Los programas tipo Washoe tenían la ventaja de dotar al mono de un contexto comunicativo rico y potencialmente creativo frente al ambiente rígido y de laboratorio de los de tipo Sarah. Pero estos últimos poseían, frente a aquéllos, la ventaja de un mayor control sobre la estructura del lenguaje enseñado y sobre los logros de sus peludos escolares. Sea como sea, tales alumnos llegaban presuntamente a dominar léxicos de varios cientos de palabras o a componer frases condicionales y negativas, siguiendo un patrón de desarrollo un tanto similar al de los niños de hasta unos tres años más o menos. Sin embargo, la euforia de estos resultados positivos se vino abajo, principalmente cuando a finales de los setenta Terrace realizó un programa tipo Washow con un chimpancé llamado irreverentemente Nim Chimsky, sometiendo las realizaciones del mono a una crítica implacable, según la cual no podían tenerse como logros lingüísticos.

Por otra parte, los críticos de Premack han mostrado que su procedimiento estaba sujeto a efectos del tipo Hans el listo.

Con todo, tanto los defensores como los detractores de los monos parlantes parecen en ocasiones perder el norte, pues. no se trata tanto de que los monos vayan a terminar hablando de fútbol los lunes, sino de ver hasta qué punto la dicotomía parlante/ no parlante se puede atenuar con estadios intermedios. Se ha dicho que los niños adquieren el lenguaje sin dificultades y sin aprendizaje, olvidando las innumerables horas de clase que nuestros niños reciben con esa especie de método Berlitz por inmersión, que es vivir en una familia y ovidando que estos programas trabajan con niños un tanto peculiares. Se ha señalado también que los monos modifican los signos, produciéndolos incorrectamente, olvidando que nuestros niños cometen incorrecciones semejantes, frecuentemente tomadas como muestras de la creatividad y del carácter no imitativo del lenguaje humano. Da la impresión de que, en resumidas cuentas, la diferencia fundamental entre niños humanos y de chimpancé estriba en que aquéllos acaban hablando como nosotros, y éstos, no; mas parecería que si al lenguaje infantil se le aplicasen las mismas estrecheces metodológicas y rigores críticos que se esgrimen frente al lenguaje de los monos, tendríamos que negarles también la facultad de hablar a nuestros retoños.

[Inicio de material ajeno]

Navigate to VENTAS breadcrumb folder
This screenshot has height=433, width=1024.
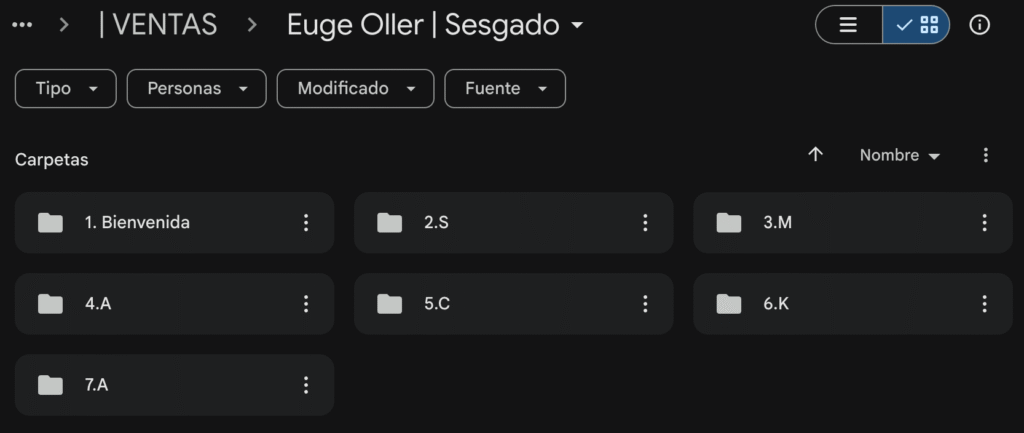[158, 25]
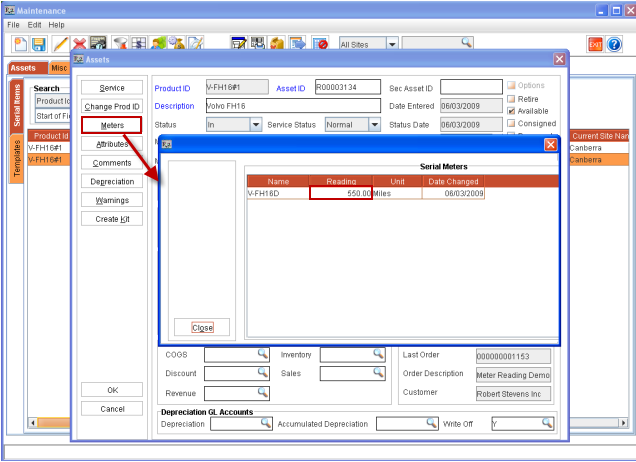Open the Edit menu

34,24
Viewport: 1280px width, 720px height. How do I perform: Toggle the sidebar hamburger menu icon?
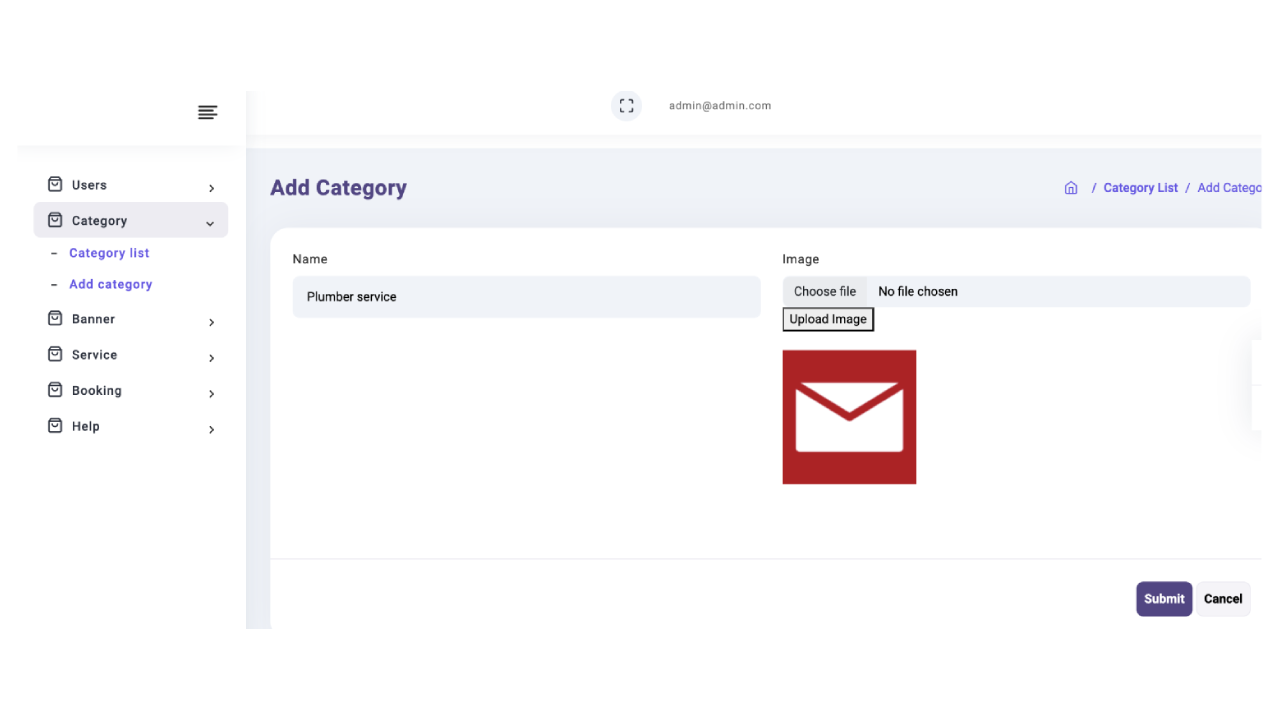click(x=207, y=112)
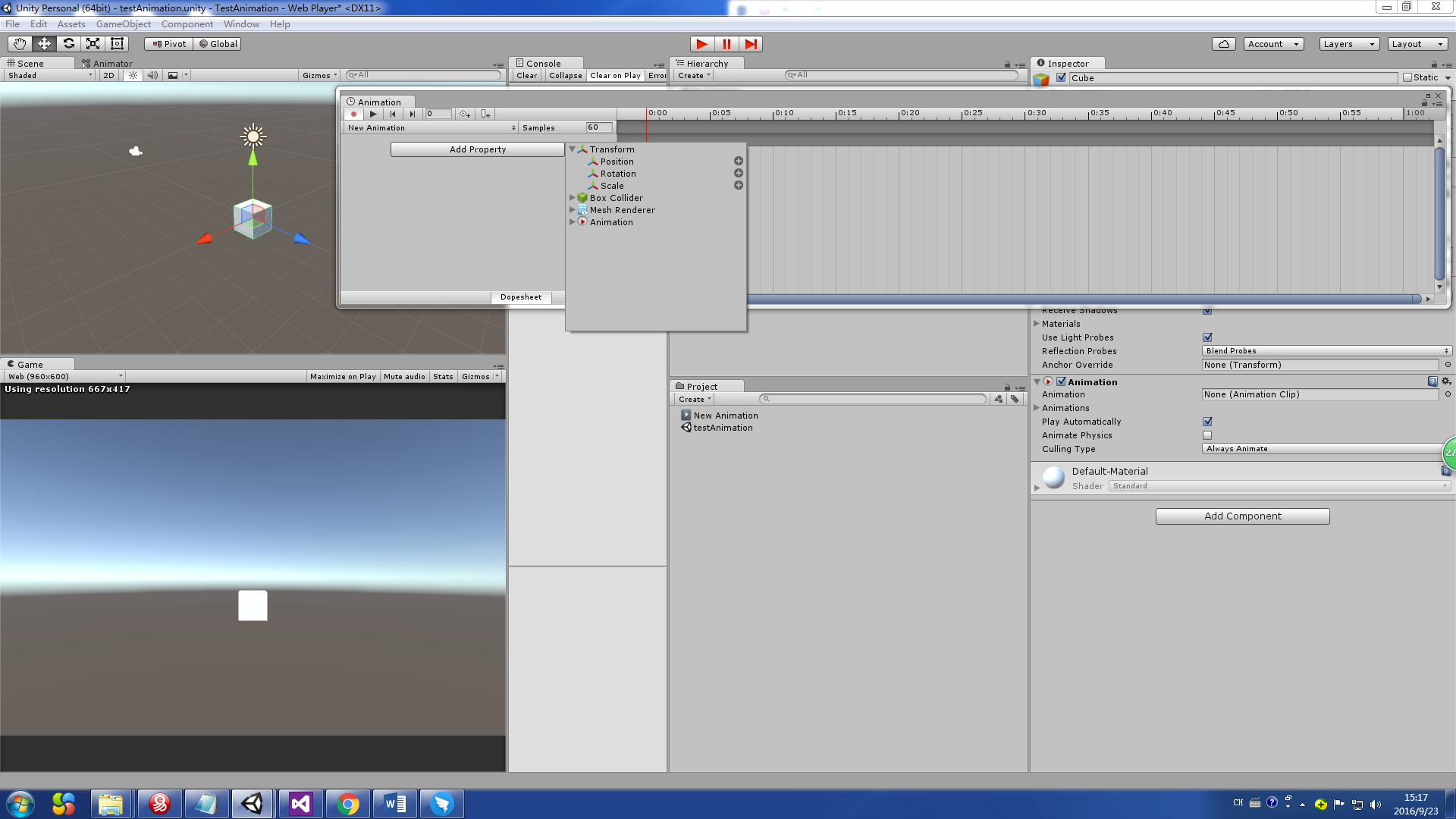
Task: Select the Hand tool in toolbar
Action: 19,44
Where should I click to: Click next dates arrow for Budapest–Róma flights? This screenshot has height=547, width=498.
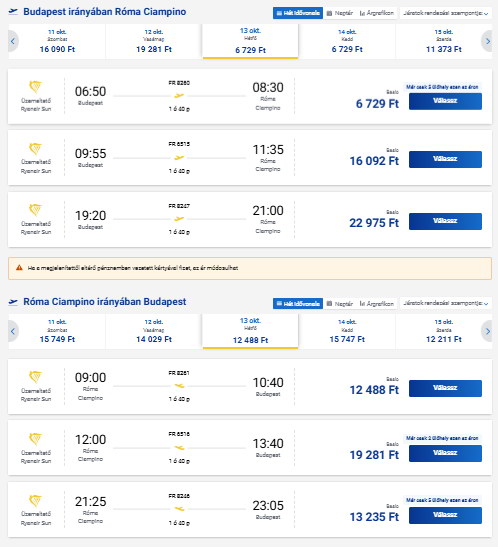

La actual polémica sobre estos programas de enseñanza a otra especie parece un tanto prematura, dado que los estudios lingüísticos sobre el lenguaje de sordomudos se empezaron a hacer después de Washoe, los estudios sobre protolenguaje en niños son aún algo reciente y la caracter¡zación del lenguaje humano de Noam Chomsky está siendo debatida. Si pensamos, por el contrario, que el lenguaje no es una capacidad independiente de otras habilidades cognitivas, sino que se asienta sobre ellas (aspectos prelingüísticos, como la comunicación preverbal o el juego simbólico que algunos psicolingüistas consideran la puerta del lenguaje), entonces los monos parlantes podrán decir cosas espectaculares a favor de la filosofía de míster Darwin. De momento, los monos se han tomado su revancha y los programas de enseñanza del lenguaje creados para ellos se están aplicando esperanzadoramente a humanos con problemas.

Carlos Solís es profesor de Filología de la Ciencia en la UNED. Pilar Soto es profesora de Psicología Cognitiva en la Universidad Autónoma de Madrid.